Roxton Manor
The Trailly family coat of arms
Volume III of The Victoria County History for Bedfordshire, published in 1912, gives the history of Roxton Manor as far as it was known at the time. The manor had its genesis in the land held at the time of Domesday Book in 1086 by William Speke or Espec. The overlordship was later held by the de Trailly family and later still by the Honour of Gloucester, the last mention of it being in 1518 when it was held by the Crown.
The first tenant of the manor known (Speke had no tenants in 1086) is Henry de Bowels in 1219. The family were still tenants of the manor in the latter part of the century but by 1302 the tenancy had passed to Alexander Bosun or Bosom. The family continued to hold the manor until 1447 when Margaret, widow of William Bosom died and the manor passed to Robert Olney, husband of her younger daughter Goditha.
The Mordaunt family coat of arms
The next mention of Roxton Manor is in 1518 when it was in the hands of Robert Throckmorton. His son George exchanged it to the Crown for other manors. In 1554 the Crown granted the manor to John, Lord Mordaunt whose family held the manor until 1624 when it was transferred to French apothecary Gideon de Lanie, de Laune or Delawne. He was a surgeon to Anne of Denmark, queen of James I (1603-1624) and Master of the Apothecaries' Society in 1637. He also held Netherbury Manor in Great Barford and died in 1659 when he was succeeded by his son William. The last mention of the Delawne family as holding the manor is in 1715.

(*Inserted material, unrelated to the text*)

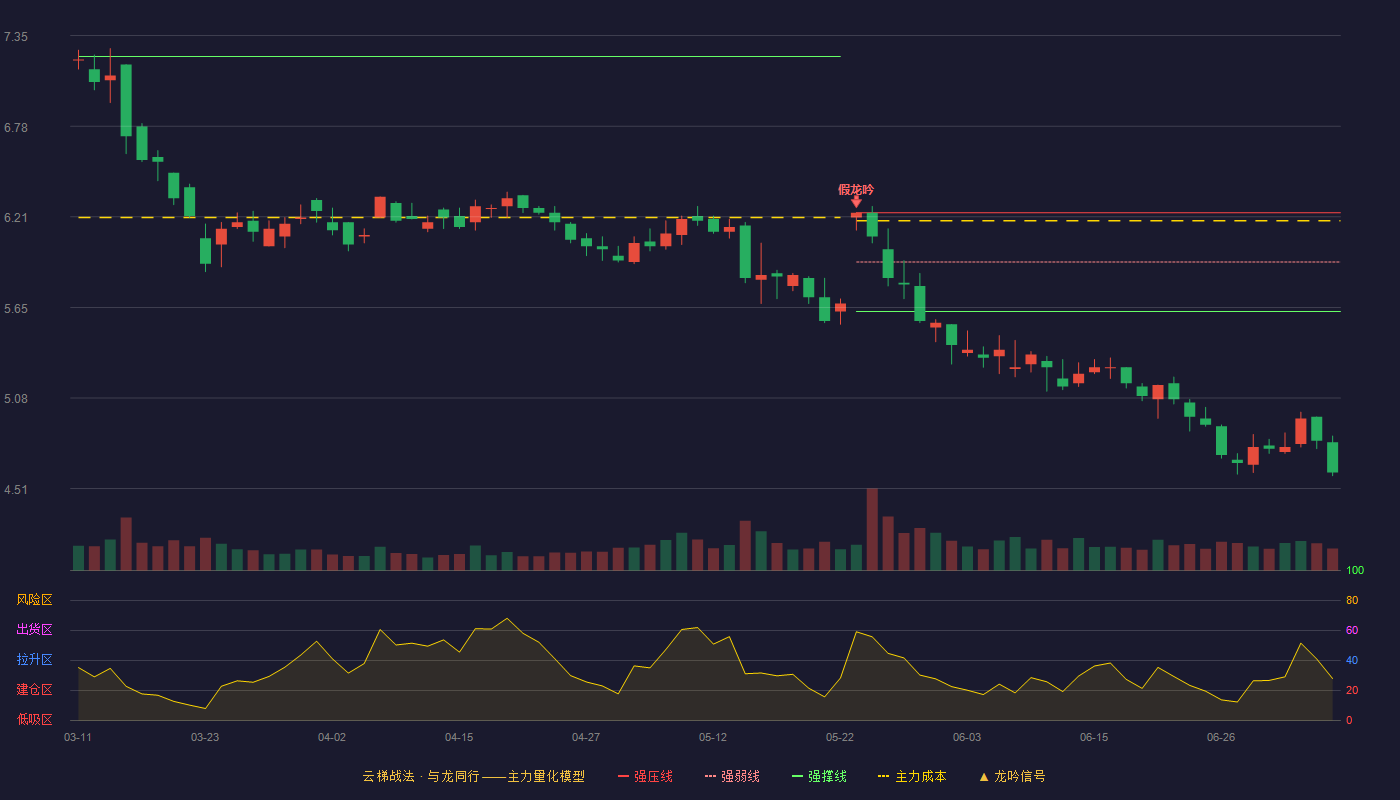
Task: Select the 低吸区 zone label
Action: point(34,719)
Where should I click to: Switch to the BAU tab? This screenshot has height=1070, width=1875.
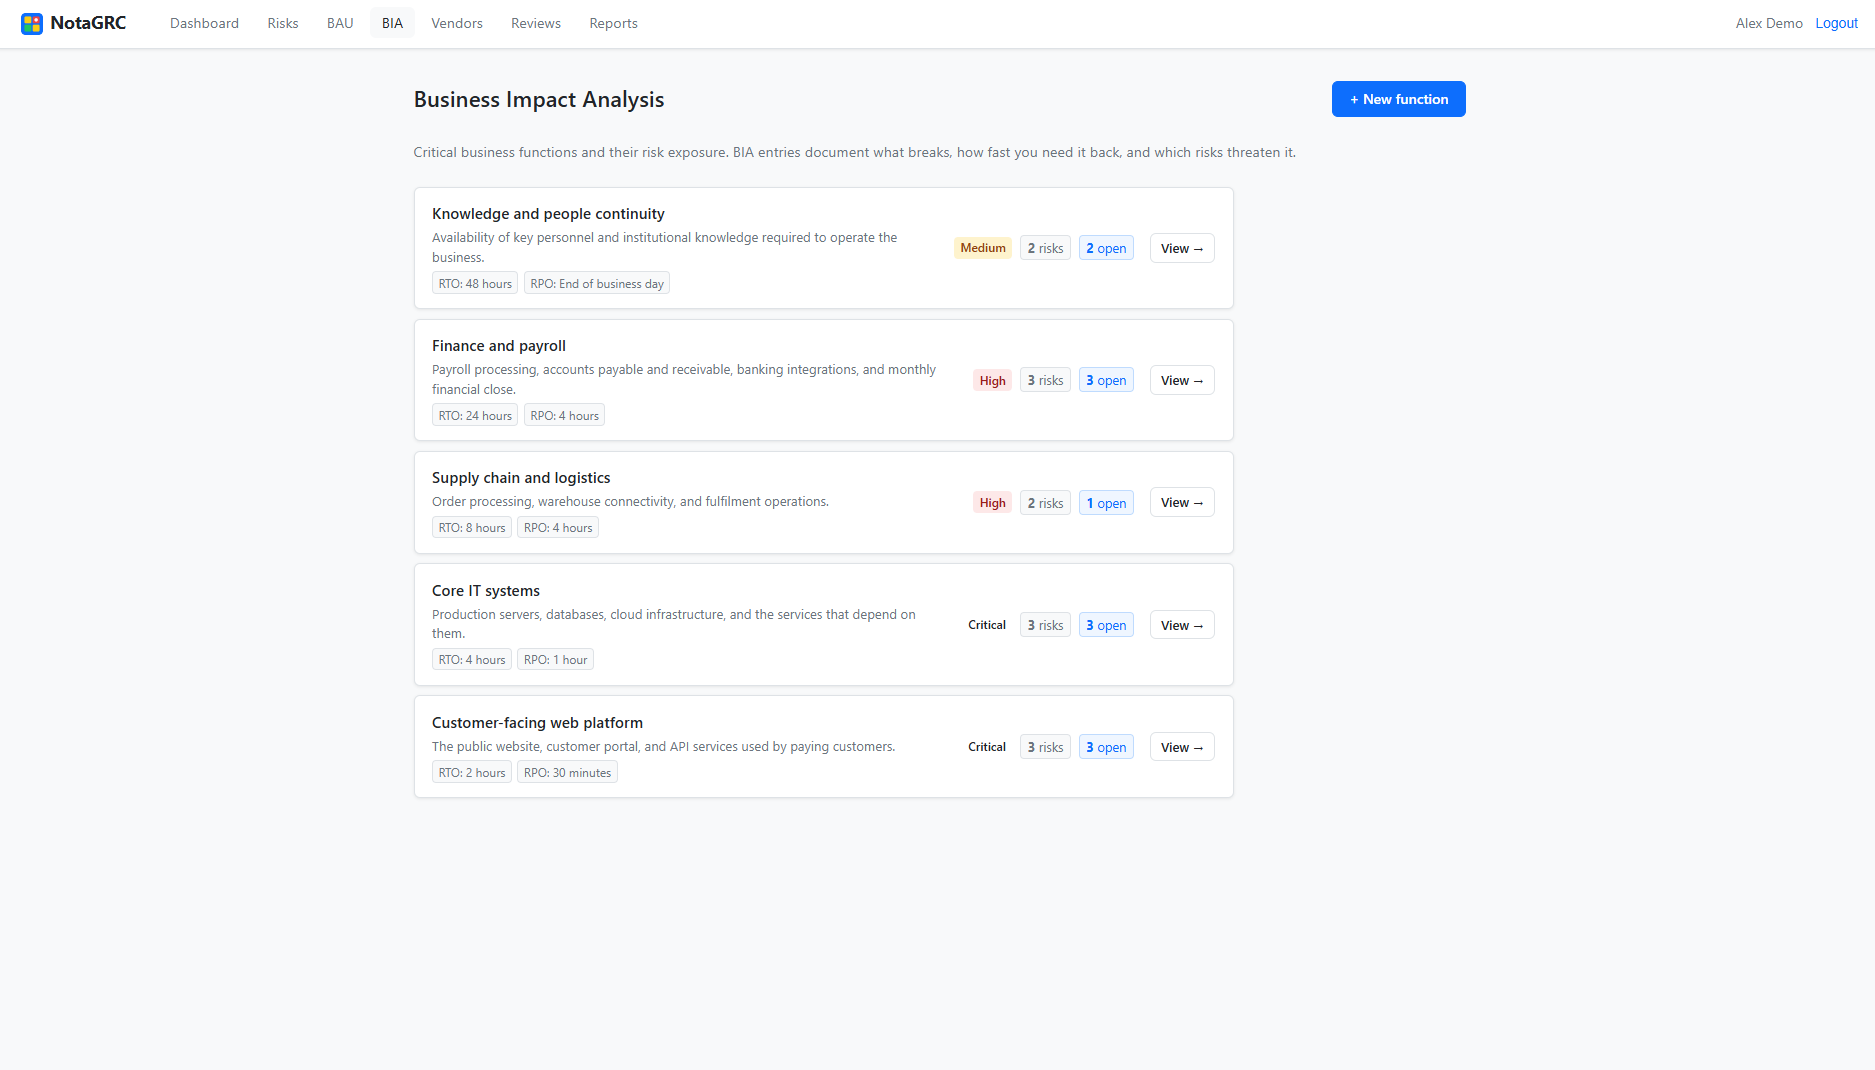[x=340, y=23]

By 1737 the manor was in the hands of William Metcalfe and his family held the manor for over a hundred years. By 1854 Charles James Metcalfe had conveyed Roxton Manor to Rev. Robert Delap of Monellan [Ireland] whose son James Bogle Delap held it into the 20th century. A succession of Law of Property Acts in the 1920s abolished manorial fines and incidents as well as copyhold land tenure, thus abolishing manors in practically all but name.